Con una lettera di costituzione in mora (primo avvertimento scritto), la Commissione europea ha richiamato nove Stati membri, tra i quali l’Italia, all’obbligo di accelerare la riduzione dell’inquinamento atmosferico nelle loro aree urbane. Ai sensi della normativa ambientale dell’UE (Direttiva 1999/30/CE del Consiglio, del 22 aprile 1999) i nove Stati membri avrebbero dovuto predisporre piani per la riduzione dell'inquinamento nelle aree che presentano elevate concentrazioni di particolato (PM10) e biossido di azoto entro il 31 dicembre 2003. Gli Stati membri sono liberi di scegliere gli interventi più appropriati, ad esempio adottare restrizioni della circolazione stradale o rilocalizzare gli impianti che generano inquinamento.
In Italia, un rapporto del 2001 ha individuato concentrazioni di biossido di azoto superiori al valore limite maggiorato del margine di superamento in 26 zone, mentre concentrazioni di PM10 superiori al valore limite maggiorato del margine di tolleranza sono state rilevate in 37 zone.

Gli altri “avvertimenti” inviati all’Italia riguardano invece la tutela della qualità delle acque.
L’Italia (con Belgio, Finlandia, Germania, Itala, Lussemburgo, Paesi Bassi, Portogallo, Regno Unito e Svezia) ha ricevuto il c.d. “parere motivato” (l’avvertimento finale prima dell’inizio di un procedimento dinanzi alla Corte di giustizia) affinché prenda urgentemente tutte le misure necessarie per attuare sul piano legislativo interno le norme della direttiva quadro sulle acque, che doveva essere recepita negli ordinamenti nazionali entro il dicembre 2003.
Inoltre la Commissione ha inviato le c.d. “lettere di costituzione in mora” a sette Paesi, tra i quali l’Italia, per non aver osservato il termine del dicembre 2000 prescritto per l’installazione di adeguati impianti di trattamento idrico sulle acque reflue dalle città con più di 15.000 abitanti, come previsto dalla Direttiva 91/271/CEE del Consiglio.
Un insufficiente trattamento delle acque reflue è uno dei principali fattori di inquinamento idrico e costituisce un grave rischio per l’ambiente e la salute umana.

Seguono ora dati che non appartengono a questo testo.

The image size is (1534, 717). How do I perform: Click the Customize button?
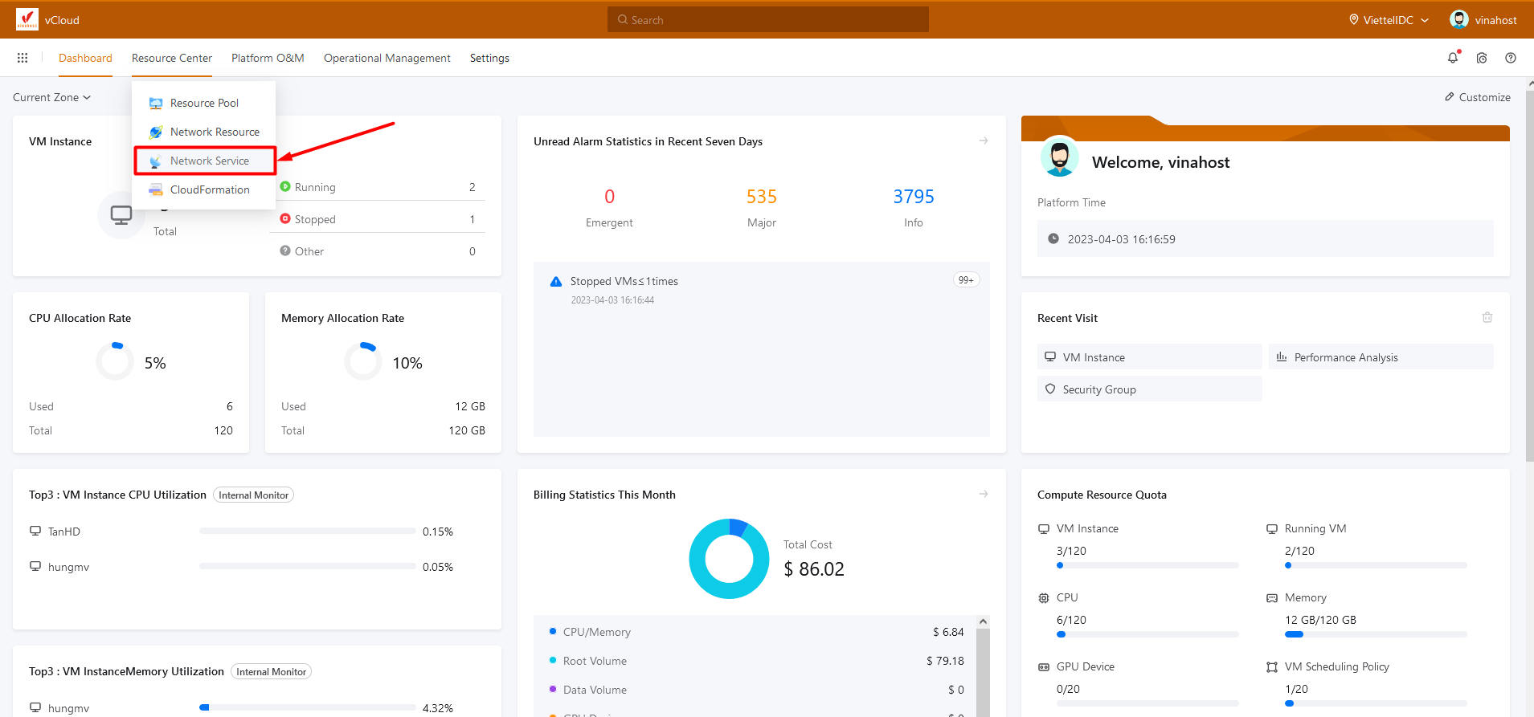click(x=1477, y=97)
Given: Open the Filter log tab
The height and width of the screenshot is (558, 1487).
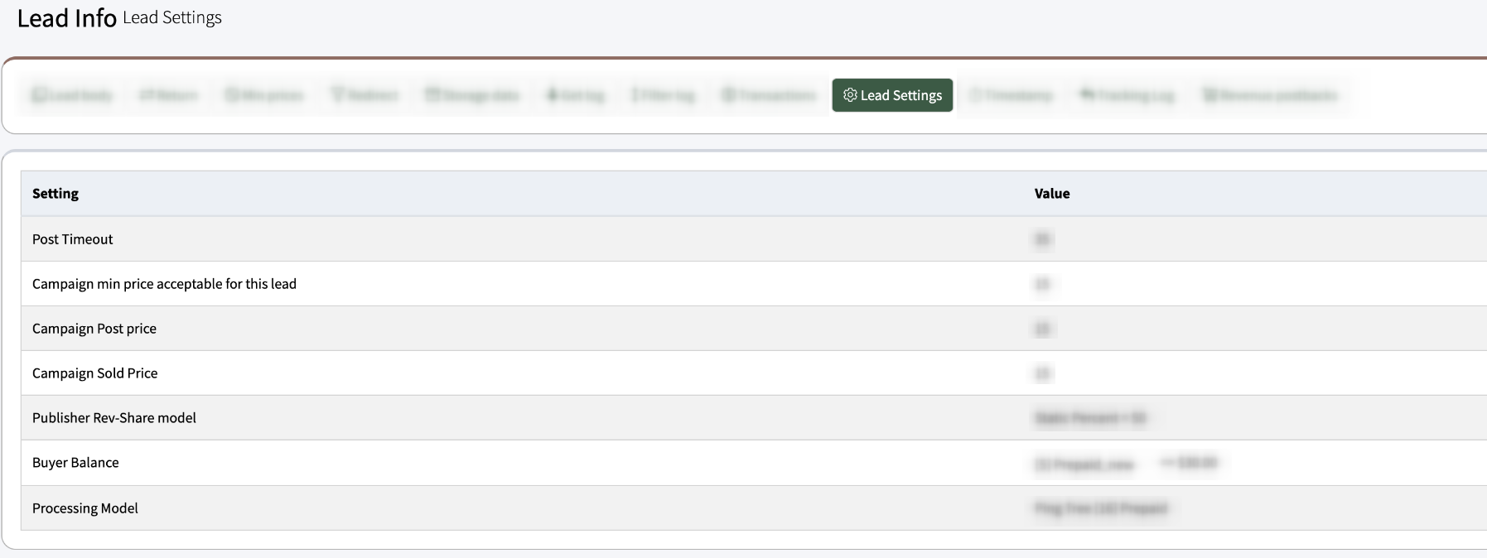Looking at the screenshot, I should 663,95.
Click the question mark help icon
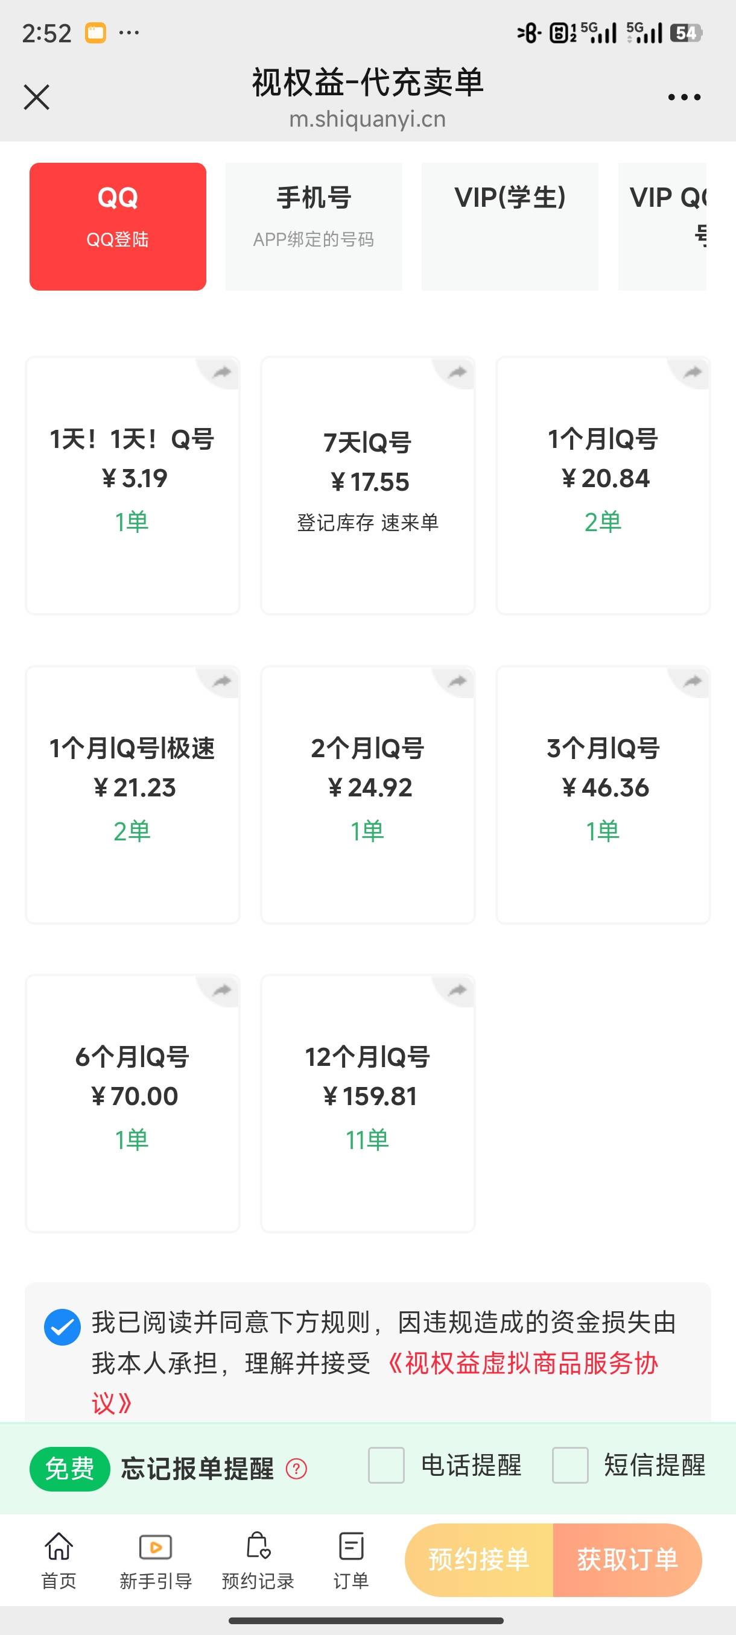The height and width of the screenshot is (1635, 736). (x=297, y=1469)

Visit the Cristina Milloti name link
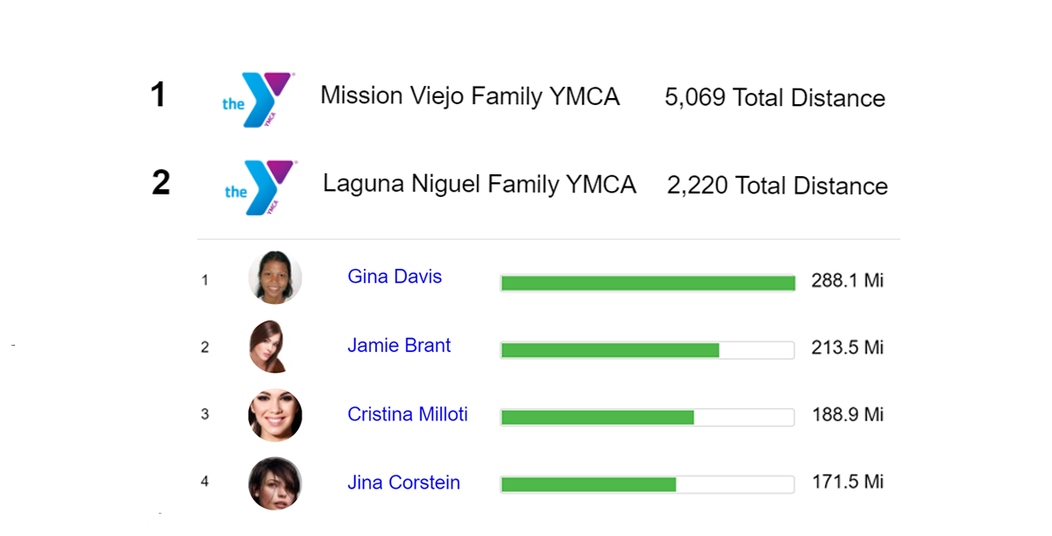408,414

La Direttiva 91/271/CEE del Consiglio affronta il problema dell'inquinamento provocato dalla presenza di batteri, virus e nutrienti. Le acque reflue urbane che scaricano livelli eccessivi di nutrienti, in particolare fosforo ed azoto in fiumi e mari provocano una proliferazione di alghe e di altre forme superiori di vita vegetale acquatica. Questo processo – noto come “eutrofizzazione” – provoca a sua volta l’abbassamento dei livelli di ossigeno, minacciando la vita dei pesci che dell’ossigeno hanno bisogno per respirare. Per di più, l’eutrofizzazione rende l’acqua non potabile. Lo scarico di batteri e virus pericolosi per la salute nelle acque utilizzate per la balneazione o per l’acquacultura crea altri rischi per la salute umana.
La direttiva impone ai centri urbani (anche ai piccoli insediamenti) il rispetto di norme minime sulla raccolta e sul trattamento delle acque reflue, stabilendo precise scadenze per la loro realizzazione. Le scadenze sono fissate in funzione della sensibilità delle singole acque e delle dimensioni della popolazione.